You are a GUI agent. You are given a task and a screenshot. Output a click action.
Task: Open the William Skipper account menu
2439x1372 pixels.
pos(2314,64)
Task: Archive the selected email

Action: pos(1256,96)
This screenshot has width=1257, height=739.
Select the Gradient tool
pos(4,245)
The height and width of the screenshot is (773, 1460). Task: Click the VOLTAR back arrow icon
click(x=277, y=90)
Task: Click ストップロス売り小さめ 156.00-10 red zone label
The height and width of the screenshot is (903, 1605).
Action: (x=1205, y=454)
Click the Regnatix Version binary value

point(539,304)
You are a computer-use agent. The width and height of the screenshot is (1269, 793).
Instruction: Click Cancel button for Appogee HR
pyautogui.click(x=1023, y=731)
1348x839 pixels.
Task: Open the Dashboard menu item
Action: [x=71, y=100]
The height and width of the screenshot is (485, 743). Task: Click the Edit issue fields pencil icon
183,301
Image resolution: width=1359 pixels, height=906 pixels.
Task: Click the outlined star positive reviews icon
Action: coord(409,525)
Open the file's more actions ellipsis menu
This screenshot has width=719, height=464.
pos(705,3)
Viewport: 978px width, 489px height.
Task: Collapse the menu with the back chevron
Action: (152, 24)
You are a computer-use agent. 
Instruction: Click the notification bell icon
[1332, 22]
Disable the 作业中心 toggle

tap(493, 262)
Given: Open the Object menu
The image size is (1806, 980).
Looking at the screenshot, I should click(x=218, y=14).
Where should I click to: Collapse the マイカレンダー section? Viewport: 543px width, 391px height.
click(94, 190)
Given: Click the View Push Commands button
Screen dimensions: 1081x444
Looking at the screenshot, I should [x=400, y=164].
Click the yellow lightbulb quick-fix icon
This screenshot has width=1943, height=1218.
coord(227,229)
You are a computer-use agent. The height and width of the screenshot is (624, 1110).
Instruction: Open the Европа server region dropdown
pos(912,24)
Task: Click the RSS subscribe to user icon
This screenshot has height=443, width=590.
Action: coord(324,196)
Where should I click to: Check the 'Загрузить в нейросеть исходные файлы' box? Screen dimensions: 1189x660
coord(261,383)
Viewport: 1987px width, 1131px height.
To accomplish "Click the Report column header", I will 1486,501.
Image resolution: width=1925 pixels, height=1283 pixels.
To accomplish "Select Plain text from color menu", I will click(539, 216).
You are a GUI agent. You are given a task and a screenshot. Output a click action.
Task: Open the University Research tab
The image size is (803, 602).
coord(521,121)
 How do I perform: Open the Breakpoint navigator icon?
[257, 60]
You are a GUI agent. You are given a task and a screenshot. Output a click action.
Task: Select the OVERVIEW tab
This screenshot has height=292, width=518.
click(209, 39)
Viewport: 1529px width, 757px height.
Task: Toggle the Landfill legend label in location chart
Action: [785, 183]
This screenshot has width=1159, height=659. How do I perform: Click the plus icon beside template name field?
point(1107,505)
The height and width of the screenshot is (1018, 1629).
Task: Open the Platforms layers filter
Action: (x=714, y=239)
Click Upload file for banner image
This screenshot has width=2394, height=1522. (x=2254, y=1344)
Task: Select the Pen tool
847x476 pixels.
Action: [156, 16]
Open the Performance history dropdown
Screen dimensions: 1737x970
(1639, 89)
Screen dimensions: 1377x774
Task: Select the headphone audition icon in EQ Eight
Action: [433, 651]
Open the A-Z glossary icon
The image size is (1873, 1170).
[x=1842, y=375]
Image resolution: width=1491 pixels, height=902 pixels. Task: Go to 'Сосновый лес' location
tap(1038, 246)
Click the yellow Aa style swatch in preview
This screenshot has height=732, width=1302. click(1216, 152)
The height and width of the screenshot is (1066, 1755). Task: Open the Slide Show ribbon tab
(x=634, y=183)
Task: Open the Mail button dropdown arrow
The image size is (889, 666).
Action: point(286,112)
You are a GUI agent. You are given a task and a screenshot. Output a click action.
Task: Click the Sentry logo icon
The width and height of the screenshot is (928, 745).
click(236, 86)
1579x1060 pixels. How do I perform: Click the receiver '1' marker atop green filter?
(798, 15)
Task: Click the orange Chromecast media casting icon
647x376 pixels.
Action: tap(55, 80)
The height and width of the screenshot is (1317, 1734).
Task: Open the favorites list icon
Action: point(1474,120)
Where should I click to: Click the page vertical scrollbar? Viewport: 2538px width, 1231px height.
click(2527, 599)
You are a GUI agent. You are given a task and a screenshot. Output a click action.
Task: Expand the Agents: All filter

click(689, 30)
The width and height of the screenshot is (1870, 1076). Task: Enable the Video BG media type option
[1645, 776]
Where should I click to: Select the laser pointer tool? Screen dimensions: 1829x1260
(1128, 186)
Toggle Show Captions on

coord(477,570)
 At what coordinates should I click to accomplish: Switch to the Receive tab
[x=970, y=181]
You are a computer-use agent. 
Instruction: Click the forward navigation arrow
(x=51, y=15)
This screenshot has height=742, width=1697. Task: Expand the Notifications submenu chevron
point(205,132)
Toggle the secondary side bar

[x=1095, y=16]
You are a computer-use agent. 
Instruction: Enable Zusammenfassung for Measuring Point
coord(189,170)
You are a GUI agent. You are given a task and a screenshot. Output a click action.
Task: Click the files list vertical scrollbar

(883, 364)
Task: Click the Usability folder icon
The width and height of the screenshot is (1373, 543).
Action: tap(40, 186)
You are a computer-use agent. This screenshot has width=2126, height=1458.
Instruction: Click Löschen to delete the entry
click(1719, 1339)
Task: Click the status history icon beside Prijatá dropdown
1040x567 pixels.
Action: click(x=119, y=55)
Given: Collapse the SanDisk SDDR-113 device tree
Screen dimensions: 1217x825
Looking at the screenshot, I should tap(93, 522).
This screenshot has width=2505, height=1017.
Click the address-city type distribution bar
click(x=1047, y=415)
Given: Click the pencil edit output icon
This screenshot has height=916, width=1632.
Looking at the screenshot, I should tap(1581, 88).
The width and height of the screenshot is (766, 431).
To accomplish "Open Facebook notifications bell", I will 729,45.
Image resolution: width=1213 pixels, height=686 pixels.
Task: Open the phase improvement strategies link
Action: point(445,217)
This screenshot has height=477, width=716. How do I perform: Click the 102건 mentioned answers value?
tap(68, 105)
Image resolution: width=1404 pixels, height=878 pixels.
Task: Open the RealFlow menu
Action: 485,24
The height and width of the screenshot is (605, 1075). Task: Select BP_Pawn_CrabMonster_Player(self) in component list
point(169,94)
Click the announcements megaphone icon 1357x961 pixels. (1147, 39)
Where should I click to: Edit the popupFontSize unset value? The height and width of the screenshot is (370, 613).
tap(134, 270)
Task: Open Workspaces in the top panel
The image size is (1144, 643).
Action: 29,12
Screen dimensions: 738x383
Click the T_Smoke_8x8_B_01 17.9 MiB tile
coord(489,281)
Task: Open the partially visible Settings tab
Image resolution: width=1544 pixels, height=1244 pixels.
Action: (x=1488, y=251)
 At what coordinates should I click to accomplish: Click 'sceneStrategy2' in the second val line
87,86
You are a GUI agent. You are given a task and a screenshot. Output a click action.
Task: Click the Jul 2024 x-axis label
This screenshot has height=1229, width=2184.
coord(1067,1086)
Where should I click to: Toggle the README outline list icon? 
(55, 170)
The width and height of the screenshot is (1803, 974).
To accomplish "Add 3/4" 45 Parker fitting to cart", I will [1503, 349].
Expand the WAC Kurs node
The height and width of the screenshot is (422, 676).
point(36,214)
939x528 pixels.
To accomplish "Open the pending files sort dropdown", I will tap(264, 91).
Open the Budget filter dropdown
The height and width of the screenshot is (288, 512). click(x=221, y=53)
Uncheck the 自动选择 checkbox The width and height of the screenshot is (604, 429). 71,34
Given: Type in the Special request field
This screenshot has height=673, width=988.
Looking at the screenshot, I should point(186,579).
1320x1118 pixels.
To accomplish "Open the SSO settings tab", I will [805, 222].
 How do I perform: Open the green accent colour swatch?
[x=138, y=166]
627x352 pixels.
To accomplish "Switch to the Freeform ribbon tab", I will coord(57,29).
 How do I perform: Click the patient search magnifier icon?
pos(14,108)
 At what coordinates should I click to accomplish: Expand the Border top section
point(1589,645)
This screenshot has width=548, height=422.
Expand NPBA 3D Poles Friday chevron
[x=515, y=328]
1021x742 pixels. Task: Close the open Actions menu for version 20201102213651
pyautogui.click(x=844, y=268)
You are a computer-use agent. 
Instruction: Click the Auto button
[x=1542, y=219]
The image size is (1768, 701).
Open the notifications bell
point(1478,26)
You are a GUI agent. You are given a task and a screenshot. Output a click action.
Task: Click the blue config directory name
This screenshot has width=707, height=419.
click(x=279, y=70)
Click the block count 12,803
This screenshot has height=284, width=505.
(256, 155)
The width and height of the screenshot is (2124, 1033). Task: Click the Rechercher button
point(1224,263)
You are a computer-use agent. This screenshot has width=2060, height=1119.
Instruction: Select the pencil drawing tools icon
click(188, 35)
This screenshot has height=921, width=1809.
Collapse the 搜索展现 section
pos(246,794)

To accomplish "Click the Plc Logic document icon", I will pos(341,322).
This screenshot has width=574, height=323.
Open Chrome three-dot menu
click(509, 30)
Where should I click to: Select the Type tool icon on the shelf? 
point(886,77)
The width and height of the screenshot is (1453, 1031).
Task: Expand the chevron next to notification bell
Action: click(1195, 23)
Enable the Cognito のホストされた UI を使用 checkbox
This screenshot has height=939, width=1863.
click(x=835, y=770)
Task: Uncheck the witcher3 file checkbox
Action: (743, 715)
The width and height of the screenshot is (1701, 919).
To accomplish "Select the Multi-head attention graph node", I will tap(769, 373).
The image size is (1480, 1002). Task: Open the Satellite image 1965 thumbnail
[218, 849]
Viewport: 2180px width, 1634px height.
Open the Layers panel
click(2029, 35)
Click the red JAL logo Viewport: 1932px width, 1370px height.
----
Scan the listing above for the line that has "How do I perform: Open the green", then copy exactly from that line through the line that has "The width and height of the screenshot is (1701, 919).".

* **Reply**
 How do I perform: Open the green accent colour swatch?
[x=138, y=166]
627x352 pixels.
To accomplish "Switch to the Freeform ribbon tab", I will coord(57,29).
 How do I perform: Click the patient search magnifier icon?
pos(14,108)
 At what coordinates should I click to accomplish: Expand the Border top section
point(1589,645)
This screenshot has width=548, height=422.
Expand NPBA 3D Poles Friday chevron
[x=515, y=328]
1021x742 pixels. Task: Close the open Actions menu for version 20201102213651
pyautogui.click(x=844, y=268)
You are a computer-use agent. 
Instruction: Click the Auto button
[x=1542, y=219]
The image size is (1768, 701).
Open the notifications bell
point(1478,26)
You are a GUI agent. You are given a task and a screenshot. Output a click action.
Task: Click the blue config directory name
This screenshot has width=707, height=419.
click(x=279, y=70)
Click the block count 12,803
This screenshot has height=284, width=505.
(256, 155)
The width and height of the screenshot is (2124, 1033). Task: Click the Rechercher button
point(1224,263)
You are a computer-use agent. This screenshot has width=2060, height=1119.
Instruction: Select the pencil drawing tools icon
click(188, 35)
This screenshot has height=921, width=1809.
Collapse the 搜索展现 section
pos(246,794)

To accomplish "Click the Plc Logic document icon", I will pos(341,322).
This screenshot has width=574, height=323.
Open Chrome three-dot menu
click(509, 30)
Where should I click to: Select the Type tool icon on the shelf? 
point(886,77)
The width and height of the screenshot is (1453, 1031).
Task: Expand the chevron next to notification bell
Action: click(1195, 23)
Enable the Cognito のホストされた UI を使用 checkbox
This screenshot has height=939, width=1863.
click(x=835, y=770)
Task: Uncheck the witcher3 file checkbox
Action: (743, 715)
The width and height of the screenshot is (1701, 919).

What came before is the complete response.